Session 3 day 1, Statistical operations finalized.

author: Madhusudan.C.S 2009-10-27 19:25:25 +0530
committer: Madhusudan.C.S 2009-10-27 19:25:25 +0530
commit: 674d8aeaa55d7ccff6f491da58f1641892e9b288 (patch)
tree: 55cd0239aa67ba876a939cfa034981cf8a066768 /day1
parent: c627f89e4c736c1b0701576af65b9a29124484a2 (diff)
download: workshops-674d8aeaa55d7ccff6f491da58f1641892e9b288.tar.gz
workshops-674d8aeaa55d7ccff6f491da58f1641892e9b288.tar.bz2
workshops-674d8aeaa55d7ccff6f491da58f1641892e9b288.zip
1 files changed, 168 insertions, 54 deletions
diff --git a/day1/session3.tex b/day1/session3.tex
index 491d4a3..acf1649 100644
--- a/day1/session3.tex
+++ b/day1/session3.tex
@@ -140,6 +140,7 @@
   \begin{itemize}
     \item Draw a pie chart representing the number of students who scored more than 90\% in Science per region.
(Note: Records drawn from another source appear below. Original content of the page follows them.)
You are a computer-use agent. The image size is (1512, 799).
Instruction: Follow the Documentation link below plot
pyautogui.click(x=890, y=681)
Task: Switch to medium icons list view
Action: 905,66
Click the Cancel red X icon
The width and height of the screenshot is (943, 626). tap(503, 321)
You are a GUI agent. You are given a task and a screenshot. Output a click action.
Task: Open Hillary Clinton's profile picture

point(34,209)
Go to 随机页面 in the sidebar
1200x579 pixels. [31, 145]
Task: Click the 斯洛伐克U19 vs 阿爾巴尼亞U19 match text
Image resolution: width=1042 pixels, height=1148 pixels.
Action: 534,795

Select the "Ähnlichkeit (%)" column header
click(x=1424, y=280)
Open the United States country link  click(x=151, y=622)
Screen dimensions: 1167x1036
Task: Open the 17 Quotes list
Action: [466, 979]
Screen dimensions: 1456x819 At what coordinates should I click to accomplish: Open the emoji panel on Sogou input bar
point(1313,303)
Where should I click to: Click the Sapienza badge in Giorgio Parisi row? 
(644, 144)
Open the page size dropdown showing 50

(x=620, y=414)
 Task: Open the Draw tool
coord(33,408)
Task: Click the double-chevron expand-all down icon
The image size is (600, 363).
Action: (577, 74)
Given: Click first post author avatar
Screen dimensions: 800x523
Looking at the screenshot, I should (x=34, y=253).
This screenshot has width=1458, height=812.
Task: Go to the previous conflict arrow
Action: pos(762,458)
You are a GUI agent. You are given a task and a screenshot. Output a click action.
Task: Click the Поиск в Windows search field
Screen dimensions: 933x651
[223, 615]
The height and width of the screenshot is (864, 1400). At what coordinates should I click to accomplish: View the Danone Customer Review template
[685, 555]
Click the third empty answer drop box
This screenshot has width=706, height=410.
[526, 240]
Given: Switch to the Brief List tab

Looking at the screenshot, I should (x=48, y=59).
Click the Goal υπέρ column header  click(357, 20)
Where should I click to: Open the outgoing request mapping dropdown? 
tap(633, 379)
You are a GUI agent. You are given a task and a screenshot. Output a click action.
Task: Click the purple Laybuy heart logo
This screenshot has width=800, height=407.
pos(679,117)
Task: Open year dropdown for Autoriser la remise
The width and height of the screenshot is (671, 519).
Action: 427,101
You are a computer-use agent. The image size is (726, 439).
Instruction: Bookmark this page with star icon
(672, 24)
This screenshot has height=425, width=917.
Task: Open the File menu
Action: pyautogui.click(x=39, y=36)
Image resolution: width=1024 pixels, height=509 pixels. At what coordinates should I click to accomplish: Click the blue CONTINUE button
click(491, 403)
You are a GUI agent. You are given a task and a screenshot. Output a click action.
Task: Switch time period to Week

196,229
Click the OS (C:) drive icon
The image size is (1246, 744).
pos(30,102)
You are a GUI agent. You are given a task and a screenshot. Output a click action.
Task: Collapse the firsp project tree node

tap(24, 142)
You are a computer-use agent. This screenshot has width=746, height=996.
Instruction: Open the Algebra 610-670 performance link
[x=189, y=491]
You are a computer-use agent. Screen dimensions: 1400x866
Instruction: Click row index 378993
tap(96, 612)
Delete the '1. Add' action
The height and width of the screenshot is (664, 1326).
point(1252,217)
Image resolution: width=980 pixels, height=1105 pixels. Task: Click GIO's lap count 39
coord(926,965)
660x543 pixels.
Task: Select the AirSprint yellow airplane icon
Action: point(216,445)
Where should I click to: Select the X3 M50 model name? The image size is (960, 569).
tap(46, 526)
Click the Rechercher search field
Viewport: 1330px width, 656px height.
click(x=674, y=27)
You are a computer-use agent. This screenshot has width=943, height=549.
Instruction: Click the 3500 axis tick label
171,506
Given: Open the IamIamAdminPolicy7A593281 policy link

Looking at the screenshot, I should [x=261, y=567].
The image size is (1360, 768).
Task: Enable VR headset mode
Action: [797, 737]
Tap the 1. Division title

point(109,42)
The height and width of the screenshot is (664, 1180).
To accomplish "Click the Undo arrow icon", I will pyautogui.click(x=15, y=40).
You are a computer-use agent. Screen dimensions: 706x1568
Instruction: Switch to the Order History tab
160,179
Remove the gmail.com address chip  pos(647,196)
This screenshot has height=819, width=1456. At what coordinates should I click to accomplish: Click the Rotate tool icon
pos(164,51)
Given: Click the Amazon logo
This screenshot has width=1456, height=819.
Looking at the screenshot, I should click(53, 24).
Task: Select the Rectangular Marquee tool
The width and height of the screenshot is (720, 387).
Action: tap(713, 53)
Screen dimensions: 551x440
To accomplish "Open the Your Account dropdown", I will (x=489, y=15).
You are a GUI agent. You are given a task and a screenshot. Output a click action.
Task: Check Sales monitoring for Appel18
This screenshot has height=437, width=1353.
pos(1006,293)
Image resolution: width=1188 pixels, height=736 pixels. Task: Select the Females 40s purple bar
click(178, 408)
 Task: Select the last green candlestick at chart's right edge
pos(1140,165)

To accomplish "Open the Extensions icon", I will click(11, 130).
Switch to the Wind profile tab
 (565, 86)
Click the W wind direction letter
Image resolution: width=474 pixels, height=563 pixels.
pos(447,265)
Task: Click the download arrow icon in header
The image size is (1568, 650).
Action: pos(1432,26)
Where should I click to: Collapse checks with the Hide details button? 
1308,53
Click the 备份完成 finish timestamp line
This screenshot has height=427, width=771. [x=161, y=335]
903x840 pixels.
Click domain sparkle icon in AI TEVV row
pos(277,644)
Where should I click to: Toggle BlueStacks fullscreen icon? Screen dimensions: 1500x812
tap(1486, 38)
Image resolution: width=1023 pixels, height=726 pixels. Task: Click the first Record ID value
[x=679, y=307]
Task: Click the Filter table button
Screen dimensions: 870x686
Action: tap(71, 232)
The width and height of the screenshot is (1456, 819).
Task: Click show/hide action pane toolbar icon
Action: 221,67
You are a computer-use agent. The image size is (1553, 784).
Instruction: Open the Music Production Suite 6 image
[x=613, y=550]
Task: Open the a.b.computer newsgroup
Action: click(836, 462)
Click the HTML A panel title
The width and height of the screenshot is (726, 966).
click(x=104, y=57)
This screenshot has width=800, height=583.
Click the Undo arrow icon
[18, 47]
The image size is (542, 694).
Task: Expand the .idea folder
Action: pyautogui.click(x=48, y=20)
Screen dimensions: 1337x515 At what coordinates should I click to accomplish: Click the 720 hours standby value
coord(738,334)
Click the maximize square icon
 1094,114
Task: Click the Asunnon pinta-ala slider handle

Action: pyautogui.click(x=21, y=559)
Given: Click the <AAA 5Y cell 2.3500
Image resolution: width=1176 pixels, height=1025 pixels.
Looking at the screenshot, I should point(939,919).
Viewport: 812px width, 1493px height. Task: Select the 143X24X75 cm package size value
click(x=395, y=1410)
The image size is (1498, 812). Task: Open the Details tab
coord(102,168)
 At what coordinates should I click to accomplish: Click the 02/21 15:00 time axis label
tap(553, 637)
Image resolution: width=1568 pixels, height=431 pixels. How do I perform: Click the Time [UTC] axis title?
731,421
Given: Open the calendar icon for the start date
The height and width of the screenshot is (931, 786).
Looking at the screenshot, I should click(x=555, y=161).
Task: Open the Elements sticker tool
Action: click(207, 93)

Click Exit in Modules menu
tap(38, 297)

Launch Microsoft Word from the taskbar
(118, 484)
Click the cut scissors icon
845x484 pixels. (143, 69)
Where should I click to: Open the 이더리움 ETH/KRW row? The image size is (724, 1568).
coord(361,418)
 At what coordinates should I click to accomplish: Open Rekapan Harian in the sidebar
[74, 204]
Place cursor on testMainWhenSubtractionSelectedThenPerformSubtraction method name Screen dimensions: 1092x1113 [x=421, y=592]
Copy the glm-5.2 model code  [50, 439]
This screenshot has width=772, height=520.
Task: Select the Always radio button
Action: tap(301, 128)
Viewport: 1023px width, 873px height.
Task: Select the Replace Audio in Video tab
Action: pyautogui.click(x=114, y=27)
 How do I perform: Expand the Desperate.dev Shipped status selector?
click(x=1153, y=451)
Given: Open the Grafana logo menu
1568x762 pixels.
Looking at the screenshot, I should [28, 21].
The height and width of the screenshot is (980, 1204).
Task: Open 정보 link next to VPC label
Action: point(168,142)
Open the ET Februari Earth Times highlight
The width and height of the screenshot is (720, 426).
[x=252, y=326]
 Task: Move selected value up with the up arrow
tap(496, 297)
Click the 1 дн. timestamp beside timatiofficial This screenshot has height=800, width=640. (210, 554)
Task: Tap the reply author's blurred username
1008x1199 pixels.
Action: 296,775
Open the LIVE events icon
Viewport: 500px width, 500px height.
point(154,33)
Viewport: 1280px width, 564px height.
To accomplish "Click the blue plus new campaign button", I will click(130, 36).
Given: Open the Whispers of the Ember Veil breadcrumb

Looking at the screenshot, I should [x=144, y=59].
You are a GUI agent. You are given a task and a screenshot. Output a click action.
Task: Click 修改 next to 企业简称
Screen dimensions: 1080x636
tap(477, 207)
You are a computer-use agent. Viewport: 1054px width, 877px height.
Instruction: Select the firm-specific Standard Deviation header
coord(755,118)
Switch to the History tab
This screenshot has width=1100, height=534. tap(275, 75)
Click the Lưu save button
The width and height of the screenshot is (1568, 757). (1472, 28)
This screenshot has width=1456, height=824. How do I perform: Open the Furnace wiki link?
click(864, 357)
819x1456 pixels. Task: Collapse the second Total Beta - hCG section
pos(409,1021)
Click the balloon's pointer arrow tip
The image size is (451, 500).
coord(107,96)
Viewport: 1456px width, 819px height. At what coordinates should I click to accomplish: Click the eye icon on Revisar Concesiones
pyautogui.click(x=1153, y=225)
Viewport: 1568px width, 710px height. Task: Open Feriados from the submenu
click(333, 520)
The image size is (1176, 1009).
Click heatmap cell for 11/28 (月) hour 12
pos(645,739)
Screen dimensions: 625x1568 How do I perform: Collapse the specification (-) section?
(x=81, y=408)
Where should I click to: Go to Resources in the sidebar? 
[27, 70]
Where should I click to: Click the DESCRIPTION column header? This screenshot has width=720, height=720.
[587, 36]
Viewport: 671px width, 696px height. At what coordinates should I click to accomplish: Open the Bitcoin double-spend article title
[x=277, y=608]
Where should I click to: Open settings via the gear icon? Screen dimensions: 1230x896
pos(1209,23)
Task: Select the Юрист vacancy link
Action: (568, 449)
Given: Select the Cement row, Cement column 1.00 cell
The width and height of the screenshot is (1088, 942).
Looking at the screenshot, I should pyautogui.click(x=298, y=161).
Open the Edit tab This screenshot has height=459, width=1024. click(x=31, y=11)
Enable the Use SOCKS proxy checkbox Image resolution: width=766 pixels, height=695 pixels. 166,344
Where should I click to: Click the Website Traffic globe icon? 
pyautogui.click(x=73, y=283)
     \item Draw a pie chart representing the number of students who scored more than 90\% per subject(All regions combined).
+    \item Print mean, median, mode and standard deviation of math scores for all regions combined.
   \end{itemize}
 \end{frame}
 
@@ -147,8 +148,11 @@
   \frametitle{Statistical Analysis and Parsing \ldots}
   Machinery Required -
   \begin{itemize}
-    \item File reading and parsing
+    \item File reading
+    \item Parsing
     \item Dictionaries
+    \item NumPy arrays
+    \item Statistical operations
   \end{itemize}
 \end{frame}
 
@@ -156,8 +160,8 @@
   \frametitle{File reading and parsing}
   Understanding the structure of sslc1.txt
   \begin{itemize}
-    \item Each line in the file, i.e each row of a file is a single record.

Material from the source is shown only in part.